Although you wouldn’t guess it from the contents of this blog, my day job involves the design and production of products from fiber reinforced composites. A lot of my projects fall under non-disclosure agreements, so I cannot discuss them here.

What I can do is share some of the methods I’ve developed over the years. One of those is using a desktop scanner to make close-ups.

Sometimes I want to look closely at a composite laminate. For instance to measure fiber volume content or to check for voids.

To do that I place a piece of laminate or a cross-section on my desktop scanner and take a picture of it at the highest resolution that the scanner supports. My scanner has a maximum hardware resolution of 1600 pixels per inch, which it interpolates to 3200 pixels per inch. That translates to 126 pixels per mm. So the smallest details we can possibly see are in the order of 0.008 mm.

Cross section

Below is an image of a scan of the cross-section of a fiberglass and vinylester laminate. This picture has been reduced to 40% of its original size but you can still see the individual fiber bundles in the layers that make up the laminate. This laminate is around 16 mm thick. The gray colour comes from a pigment that was added to the resin. The black and blue shade on the bottom of the image is an artefact of the scanning process. This laminate is well saturated with resin and has no obvious voids. The diagonal lines running from bottom left to right top are marks left by the sawing of the sample.

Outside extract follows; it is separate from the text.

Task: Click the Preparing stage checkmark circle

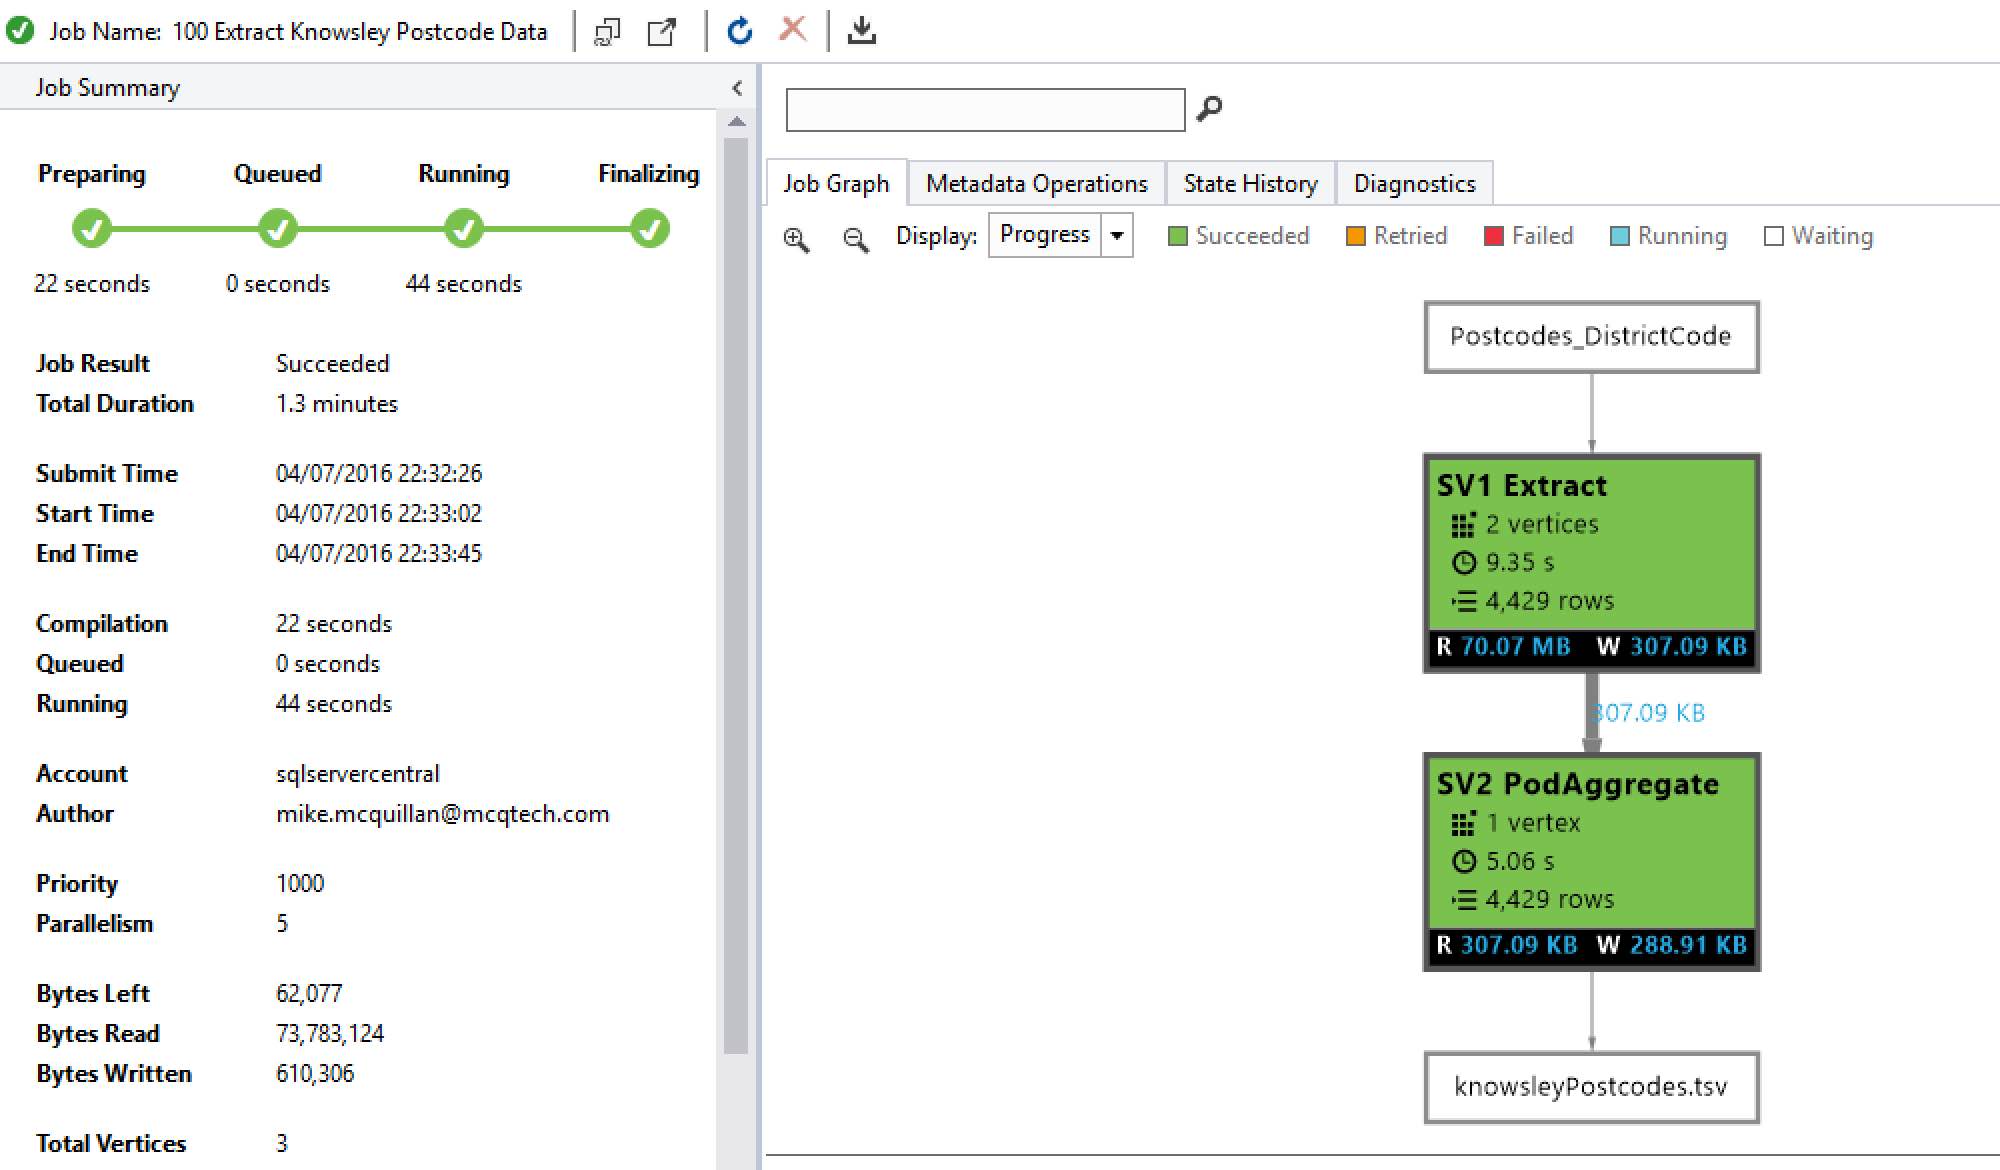Action: tap(91, 229)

scan of fiberglass composite

Surface scan

The second scan is a picture of the surface of a laminate pressed from a carbon fiber twill weave prepreg. The scales on the bottom and left indicate the sizes of features. Where the woven fiber bundles intersect there are numerous voids on the surface. In the voids one can clearly see fiber bundles. In this case not enough pressure was used to properly consolidate the laminate.